Supplied passage:
::::
Government operation results in scam reports dropping by 80 per cent

The Department of Internal Affairs worked with NZ Police and NZ Customers Service to execute 'Operation Cargo', which discovered a transnational network of scammers employing elusive methods and technology.

A Department of Internal Affairs operation launched last year resulted in an 80 per cent decrease in SMS scam reports to their service.

Poni Lealofi, who is the Senior Investigator in Digital Messaging and Systems Department of Internal Affairs, says they launched "Operation Cargo" in May 2023.

The operation involved cooperation with the NZ Police and NZ Customs Service in executing 12 search warrants. They also discovered a transnational network of scammers responsible for the majority of SMS scams.

Lealofi says the 7726 service encourages people who receive scam or spam texts or emails to forward them to that service so that they are marked.

"We worked to the end of the year in terms of the investigations we executed and from 'Operation Cargo' we saw an 80 per cent decrease in reports to our 7726 service.

"Specifically for 7726 it's scam messages on your phone being reported to the departments and then we act on those reports."


He says the operation uncovered the technology scammers, typically from Australia and UK, which included SIM boxes or SMS hardware imported from overseas.

"People would buy mass volumes of SIM cards and put them into the SIM boxes."

Lealofi says that the SIM boxes would be connected to a laptop with TeamViewer remote access, a software which allows a user to remotely control another's computer, which is meant to be used for tech support.

"So the people behind the application were the ones sending out the messages.

"What we found in New Zealand was the logistics where people buying the SIM cards provided it to these nationalists.

"Then they would do the kind of work on the electronic devices, so we uncovered a whole amount of SIM boxes."

He says they also had applications on their phones where they could send messages directly from their phone but that its greatest prowess is the technology's adaptability.

"What was so sophisticated about it was that they didn't want to leave a trail.

"So you use a SIM card and then dispose of it straight away once it gets blocked by the telecommunications company.
::::
Records provided:

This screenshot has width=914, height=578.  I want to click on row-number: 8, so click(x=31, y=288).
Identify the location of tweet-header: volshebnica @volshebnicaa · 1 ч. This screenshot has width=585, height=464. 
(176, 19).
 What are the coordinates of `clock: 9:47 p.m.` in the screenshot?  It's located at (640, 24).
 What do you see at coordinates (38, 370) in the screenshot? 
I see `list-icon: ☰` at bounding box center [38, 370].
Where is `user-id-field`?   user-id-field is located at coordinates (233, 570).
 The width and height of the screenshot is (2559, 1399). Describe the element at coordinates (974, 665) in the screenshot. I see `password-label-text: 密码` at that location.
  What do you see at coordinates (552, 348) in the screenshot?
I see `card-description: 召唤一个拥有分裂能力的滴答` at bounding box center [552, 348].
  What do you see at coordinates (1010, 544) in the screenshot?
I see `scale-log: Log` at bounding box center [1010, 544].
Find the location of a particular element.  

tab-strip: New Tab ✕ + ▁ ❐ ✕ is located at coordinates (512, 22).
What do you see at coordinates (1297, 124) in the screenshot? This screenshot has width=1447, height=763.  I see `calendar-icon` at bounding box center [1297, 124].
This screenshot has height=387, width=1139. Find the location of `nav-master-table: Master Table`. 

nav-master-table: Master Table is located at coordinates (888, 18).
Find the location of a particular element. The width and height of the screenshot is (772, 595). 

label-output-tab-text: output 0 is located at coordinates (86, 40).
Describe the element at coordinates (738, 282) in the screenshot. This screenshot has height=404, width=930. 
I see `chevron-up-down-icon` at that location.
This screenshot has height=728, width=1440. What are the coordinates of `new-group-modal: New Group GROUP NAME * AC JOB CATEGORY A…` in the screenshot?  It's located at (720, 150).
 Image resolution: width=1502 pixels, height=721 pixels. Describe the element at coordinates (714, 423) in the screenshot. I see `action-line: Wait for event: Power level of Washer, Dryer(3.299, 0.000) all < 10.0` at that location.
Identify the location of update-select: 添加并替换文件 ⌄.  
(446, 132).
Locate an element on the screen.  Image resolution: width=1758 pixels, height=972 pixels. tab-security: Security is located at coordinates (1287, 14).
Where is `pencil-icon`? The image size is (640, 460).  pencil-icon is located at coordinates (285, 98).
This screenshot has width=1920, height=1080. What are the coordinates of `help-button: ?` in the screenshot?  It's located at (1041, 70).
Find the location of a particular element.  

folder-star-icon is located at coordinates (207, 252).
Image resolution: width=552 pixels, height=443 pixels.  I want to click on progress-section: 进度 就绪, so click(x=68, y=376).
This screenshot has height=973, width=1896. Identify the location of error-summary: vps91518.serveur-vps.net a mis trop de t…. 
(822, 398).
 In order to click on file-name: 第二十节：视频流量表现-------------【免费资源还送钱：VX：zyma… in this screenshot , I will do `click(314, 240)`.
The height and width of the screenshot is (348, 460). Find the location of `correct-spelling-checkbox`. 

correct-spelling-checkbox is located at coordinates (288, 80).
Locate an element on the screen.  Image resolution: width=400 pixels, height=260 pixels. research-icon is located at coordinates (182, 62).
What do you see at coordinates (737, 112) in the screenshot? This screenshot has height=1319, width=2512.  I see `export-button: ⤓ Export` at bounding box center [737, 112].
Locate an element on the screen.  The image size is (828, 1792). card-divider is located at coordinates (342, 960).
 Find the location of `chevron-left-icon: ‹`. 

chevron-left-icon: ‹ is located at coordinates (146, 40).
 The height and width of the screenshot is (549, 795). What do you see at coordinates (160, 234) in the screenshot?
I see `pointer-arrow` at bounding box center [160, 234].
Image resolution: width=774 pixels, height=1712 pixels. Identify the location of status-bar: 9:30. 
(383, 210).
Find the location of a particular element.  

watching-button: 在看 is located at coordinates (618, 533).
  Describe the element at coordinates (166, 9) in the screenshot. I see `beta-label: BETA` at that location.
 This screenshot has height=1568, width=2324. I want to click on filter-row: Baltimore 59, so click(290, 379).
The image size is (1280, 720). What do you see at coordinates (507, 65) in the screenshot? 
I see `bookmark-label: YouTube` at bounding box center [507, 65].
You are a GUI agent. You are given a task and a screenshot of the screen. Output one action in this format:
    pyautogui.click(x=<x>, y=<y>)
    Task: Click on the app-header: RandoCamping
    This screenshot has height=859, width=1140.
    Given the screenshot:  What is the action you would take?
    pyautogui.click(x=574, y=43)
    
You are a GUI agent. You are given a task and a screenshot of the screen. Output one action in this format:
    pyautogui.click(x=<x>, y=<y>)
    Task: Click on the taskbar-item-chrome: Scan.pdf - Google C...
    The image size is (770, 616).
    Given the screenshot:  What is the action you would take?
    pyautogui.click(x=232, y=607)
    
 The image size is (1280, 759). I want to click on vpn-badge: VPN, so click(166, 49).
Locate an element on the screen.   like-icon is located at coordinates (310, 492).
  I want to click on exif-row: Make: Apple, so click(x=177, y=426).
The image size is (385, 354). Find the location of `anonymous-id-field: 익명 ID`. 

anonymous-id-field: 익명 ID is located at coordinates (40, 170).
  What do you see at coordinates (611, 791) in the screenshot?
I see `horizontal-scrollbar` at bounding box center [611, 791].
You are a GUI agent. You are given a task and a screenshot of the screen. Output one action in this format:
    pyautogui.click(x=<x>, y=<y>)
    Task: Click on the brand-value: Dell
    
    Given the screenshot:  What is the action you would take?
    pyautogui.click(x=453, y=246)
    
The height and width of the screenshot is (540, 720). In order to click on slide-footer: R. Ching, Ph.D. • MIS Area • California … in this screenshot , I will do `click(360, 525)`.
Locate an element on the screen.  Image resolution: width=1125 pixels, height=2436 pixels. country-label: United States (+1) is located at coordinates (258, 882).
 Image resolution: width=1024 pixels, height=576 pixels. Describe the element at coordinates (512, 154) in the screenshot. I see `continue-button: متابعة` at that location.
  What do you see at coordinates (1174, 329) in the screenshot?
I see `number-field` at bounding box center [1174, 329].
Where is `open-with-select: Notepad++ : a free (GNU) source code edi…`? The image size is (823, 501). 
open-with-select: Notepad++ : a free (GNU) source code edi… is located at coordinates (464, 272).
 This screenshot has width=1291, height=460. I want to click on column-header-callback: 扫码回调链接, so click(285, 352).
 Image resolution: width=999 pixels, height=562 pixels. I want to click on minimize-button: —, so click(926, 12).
::::
Exercise description:
Decide whether each statement below agrees with the article on Operation Cargo, answering yes or no and quoting the deciding words of the article: (a) Operation Cargo was launched in May 2023; (b) the operation involved executing 20 search warrants; (c) TeamViewer is meant to be used for tech support.

Output for this task:
(a) Yes: "they launched "Operation Cargo" in May 2023"
(b) No: "executing 12 search warrants"
(c) Yes: "which is meant to be used for tech support"